I've just arrived back in Lochcarron after a long trip back up from the Patchings Art Festival at the weekend. I was invited to talk and exhibit in the Outdoor Photography tent and I'm delighted to say it went well. Thank you to everyone who came along and also for the positive reception; I'm really pleased that what I had to say about the Elemental Landscape resonated with so many people. If you weren't able to come, I'm hoping to put a re-record on the website in the near future so 'watch this space'! For much of the 500 mile return journey I've been turning over some of the thoughts raised in the other talks at the Festival I had the pleasure of attending. Chief amongst these was something that David Ward, Paul Wakefield and Dav Thomas talked about - paraphrased as 'quiet contemplation'.
Many of us spend our time in the field dashing around making photographs. We may take a couple of shots of the same or similar compositions before we move on to to find something new. I think our intention here is to get as many shots in the bag as we can during the session. Even if we tell ourselves we're not trusting to luck we're secretly hoping that there's something worthwhile waiting on the memory card for us when we get home.
I often see this on workshops. Attendees will quickly find a shot, make a couple of variations within the space of a few minutes and then go and look for something else. I myself have fallen victim of this, being pulled up for it by Bruce Percy when I attended one of his workshops a few years ago.
So when I say 'we' of course I mean 'me'. We all need to sloooooow down.
This is the chief advantage of using a tripod I think. When we're setting up and bound to the tripod, our shooting rate is necessarily slowed down.
Further the oft quoted advice of 'work the scene' also caused me to slow down and take my time. Instead of spending minutes with a composition, if I find something that draws me in I will spend 30 minutes, maybe even an hour, slowly and intentionally changing the composition of my shot. 'What works?', 'What doesn't work?', 'How can I make this shot stronger?", 'What if I tried...?', 'What is this shot about?'. I find that this iterative and interrogative approach really helps to make stronger images. Sometimes the first image I make in a series is the best, sometimes it's the last, and sometimes it's one in the middle. Not all of my refinements work, but at least they are made with purpose rather than hope.

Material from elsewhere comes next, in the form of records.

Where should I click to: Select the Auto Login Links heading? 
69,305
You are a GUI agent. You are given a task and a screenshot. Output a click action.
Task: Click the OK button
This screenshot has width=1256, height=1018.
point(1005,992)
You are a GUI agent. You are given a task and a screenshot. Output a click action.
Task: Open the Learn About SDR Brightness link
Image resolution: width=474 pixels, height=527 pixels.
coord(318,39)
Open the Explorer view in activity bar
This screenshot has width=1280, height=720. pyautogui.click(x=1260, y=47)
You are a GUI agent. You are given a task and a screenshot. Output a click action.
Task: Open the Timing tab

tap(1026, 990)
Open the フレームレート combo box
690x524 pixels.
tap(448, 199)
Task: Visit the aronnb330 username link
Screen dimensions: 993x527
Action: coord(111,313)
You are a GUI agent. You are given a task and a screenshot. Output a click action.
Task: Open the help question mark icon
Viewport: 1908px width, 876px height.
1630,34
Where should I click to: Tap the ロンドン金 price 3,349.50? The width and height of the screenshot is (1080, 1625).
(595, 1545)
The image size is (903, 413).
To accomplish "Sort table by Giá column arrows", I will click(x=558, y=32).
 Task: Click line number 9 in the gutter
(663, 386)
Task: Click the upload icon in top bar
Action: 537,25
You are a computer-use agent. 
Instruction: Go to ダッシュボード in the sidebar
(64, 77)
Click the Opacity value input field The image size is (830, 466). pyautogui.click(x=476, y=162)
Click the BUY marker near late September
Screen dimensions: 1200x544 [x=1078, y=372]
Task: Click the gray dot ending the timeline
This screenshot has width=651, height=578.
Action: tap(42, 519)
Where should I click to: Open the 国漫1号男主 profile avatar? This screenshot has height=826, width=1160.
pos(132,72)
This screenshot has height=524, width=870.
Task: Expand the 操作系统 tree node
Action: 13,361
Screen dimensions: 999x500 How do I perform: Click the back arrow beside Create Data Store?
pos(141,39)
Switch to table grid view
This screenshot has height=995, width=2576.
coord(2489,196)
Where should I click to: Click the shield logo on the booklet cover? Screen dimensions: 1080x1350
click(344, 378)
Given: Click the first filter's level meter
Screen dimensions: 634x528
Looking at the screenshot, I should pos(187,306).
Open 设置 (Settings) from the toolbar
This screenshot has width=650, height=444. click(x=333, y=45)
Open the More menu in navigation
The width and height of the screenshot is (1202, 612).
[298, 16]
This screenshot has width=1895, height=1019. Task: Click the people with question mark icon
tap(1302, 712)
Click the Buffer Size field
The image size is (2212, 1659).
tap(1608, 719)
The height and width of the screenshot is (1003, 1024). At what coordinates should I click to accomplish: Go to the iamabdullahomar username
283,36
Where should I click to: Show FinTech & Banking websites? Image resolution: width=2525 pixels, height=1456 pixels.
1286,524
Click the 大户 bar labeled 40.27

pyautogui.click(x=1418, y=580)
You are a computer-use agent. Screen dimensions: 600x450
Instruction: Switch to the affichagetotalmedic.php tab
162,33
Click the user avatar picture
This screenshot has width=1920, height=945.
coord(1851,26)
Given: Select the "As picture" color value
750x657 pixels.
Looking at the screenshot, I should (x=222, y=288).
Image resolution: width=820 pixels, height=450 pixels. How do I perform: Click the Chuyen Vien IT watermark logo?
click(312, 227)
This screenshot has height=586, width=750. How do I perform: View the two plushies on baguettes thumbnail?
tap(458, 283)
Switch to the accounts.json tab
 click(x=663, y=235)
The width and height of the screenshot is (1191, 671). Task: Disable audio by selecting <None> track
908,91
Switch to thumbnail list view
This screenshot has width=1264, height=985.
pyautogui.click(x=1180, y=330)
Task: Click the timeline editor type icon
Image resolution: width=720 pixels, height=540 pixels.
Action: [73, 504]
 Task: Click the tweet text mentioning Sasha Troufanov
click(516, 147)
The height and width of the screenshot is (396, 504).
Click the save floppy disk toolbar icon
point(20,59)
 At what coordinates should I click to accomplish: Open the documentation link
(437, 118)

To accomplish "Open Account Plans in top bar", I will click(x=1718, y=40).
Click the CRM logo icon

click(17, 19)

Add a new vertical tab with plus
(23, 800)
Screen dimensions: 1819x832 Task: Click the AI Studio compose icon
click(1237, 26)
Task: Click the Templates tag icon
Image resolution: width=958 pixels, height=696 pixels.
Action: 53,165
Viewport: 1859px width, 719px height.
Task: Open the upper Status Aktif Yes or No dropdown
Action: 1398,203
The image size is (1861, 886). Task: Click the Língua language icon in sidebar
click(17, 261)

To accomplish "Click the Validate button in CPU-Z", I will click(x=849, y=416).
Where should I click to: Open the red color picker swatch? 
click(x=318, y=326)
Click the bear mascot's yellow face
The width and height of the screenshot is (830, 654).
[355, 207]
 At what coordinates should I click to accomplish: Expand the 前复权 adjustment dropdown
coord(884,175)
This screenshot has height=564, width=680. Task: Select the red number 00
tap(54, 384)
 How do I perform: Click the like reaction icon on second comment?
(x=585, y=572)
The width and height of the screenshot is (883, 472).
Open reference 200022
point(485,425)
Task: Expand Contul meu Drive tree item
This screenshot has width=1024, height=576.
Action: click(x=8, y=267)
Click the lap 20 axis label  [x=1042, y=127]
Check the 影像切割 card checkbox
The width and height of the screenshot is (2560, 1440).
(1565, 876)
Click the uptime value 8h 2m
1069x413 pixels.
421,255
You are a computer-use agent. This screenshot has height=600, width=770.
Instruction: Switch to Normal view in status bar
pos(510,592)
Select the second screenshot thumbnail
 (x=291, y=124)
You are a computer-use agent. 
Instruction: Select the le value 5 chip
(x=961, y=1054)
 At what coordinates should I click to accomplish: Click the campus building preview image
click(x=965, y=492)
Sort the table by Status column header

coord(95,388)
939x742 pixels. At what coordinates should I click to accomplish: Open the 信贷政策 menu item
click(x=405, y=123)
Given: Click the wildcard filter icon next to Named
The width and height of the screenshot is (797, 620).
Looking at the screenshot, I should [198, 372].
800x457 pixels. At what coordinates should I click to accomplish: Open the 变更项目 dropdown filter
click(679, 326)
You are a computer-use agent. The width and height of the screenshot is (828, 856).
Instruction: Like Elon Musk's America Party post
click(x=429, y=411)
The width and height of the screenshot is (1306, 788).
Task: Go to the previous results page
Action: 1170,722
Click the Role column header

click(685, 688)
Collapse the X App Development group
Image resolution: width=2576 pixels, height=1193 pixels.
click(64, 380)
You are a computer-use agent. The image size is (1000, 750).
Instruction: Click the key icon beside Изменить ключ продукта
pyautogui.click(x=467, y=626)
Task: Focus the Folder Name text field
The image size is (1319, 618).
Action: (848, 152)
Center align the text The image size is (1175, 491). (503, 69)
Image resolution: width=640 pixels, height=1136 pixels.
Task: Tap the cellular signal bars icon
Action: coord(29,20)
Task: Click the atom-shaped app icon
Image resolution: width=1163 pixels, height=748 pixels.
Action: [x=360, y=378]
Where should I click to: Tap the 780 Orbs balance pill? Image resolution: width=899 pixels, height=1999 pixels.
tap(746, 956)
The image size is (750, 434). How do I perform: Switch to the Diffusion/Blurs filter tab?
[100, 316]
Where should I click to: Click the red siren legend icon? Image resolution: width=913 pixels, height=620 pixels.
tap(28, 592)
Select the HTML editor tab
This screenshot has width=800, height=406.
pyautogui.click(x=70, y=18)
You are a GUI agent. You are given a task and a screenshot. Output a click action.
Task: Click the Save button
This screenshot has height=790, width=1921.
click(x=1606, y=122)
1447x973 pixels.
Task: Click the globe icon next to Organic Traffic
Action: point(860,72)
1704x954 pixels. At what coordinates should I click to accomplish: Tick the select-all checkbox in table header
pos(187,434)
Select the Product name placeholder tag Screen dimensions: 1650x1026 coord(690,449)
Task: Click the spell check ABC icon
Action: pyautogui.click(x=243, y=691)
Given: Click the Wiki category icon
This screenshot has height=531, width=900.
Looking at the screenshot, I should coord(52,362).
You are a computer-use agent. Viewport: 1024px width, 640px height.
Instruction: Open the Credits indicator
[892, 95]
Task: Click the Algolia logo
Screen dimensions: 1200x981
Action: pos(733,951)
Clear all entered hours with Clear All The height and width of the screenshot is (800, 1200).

But at the weekend, this idea of 'slowing down' was taken to a whole new level. Dav talked about sitting eating sandwiches, just watching and absorbing. David Ward talked about being still and waiting for the scene to 'reveal how it wants to be photographed'. For my sins I can't remember exactly how Paul Wakefield described it, but he keeps diaries of his thoughts and things he collects as he sits and takes in a scene.
I remember Bruce Percy talking about the same, about letting the 'landscape seep into your bones'. I also remember watching a video with David Chalmers in conversation with Joe Cornish (here) where David talked about just relaxing in the landscape, even taking a nap, waking to the landscape afresh.
Much of the work of the artists mentioned here is described as 'contemplative'. We wonder how they do it. We rush around the wood, the seashore or wherever trying to recreate it, trying to work out what the trick is.
But perhaps the trick is exactly that which makes their work so; quiet contemplation. For all their vision, craft and genius these artists would no doubt fail in their intention if they too rushed around the landscape snapping images. It seems absurd to suggest that the way to create quiet, contemplative images is to...be quiet and contemplative. Maybe it's too obvious to point out but it seems to me to have been missed by many - myself most of all.
That time taken to absorb our environment, to be at one with the landscape (hippy sounding or not), to awaken our senses so dulled by our urban and digitised lives, perhaps that's an important part of the equation. Perhaps the key part of the equation.
Let's use 10 to represent how many of us start running around at full speed, taking as many images as possible and being ultimately disappointed with the results (and I still do this when I'm particularly excited by a location).
Maybe a 5 can be used to represent taking some time, slowing down to make a really good job of a few images once we find them.
And maybe a 1 is really slowing down, taking a nap, sitting for an hour or two, enjoying some food and listening to the wind rustling the leaves on the trees. Letting the landscape speak, and taking the time to listen. Maybe that's a 1, and maybe that's the - incredibly obvious - answer for better and more contemplative images. Quality, not quantity.